Records supplied →
= = = = = = =

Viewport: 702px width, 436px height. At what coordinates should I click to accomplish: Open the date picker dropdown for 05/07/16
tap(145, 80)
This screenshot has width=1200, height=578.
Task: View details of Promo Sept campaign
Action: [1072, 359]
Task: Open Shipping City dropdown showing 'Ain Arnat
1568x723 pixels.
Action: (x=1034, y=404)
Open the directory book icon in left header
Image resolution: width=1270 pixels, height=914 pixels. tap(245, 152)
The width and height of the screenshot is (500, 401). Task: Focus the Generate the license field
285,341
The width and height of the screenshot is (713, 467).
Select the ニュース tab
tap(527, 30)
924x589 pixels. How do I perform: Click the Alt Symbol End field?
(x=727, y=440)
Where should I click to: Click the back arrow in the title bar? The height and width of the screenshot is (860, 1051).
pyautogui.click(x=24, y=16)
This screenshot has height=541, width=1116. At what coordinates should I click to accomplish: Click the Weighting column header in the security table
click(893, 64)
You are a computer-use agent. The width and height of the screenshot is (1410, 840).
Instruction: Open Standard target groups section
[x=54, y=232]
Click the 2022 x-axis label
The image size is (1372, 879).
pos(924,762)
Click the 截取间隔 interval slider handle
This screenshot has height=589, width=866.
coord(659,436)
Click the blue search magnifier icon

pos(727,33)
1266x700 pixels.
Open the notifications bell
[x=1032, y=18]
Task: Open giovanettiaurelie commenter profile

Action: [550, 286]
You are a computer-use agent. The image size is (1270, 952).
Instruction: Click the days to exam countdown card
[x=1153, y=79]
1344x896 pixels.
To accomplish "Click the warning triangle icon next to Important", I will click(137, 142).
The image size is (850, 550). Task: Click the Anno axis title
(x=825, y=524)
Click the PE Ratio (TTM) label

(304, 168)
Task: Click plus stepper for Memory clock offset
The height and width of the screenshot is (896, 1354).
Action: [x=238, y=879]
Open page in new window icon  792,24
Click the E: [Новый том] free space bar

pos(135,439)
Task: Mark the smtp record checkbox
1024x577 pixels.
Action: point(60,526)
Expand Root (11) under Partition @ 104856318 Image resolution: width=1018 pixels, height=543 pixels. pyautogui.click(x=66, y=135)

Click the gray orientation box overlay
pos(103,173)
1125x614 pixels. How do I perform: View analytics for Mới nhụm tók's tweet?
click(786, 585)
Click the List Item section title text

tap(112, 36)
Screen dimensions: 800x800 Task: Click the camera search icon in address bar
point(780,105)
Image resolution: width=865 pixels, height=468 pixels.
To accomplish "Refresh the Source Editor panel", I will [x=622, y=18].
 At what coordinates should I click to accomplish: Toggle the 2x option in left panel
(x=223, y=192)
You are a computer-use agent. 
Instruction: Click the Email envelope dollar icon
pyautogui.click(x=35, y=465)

= = = = = = =

How to complete this task →
Sift the material for lines that include the word "computer", and copy each one.

Written reply →
You are a computer-use agent. The width and height of the screenshot is (1410, 840).
You are a computer-use agent. The image size is (1270, 952).
You are a computer-use agent. 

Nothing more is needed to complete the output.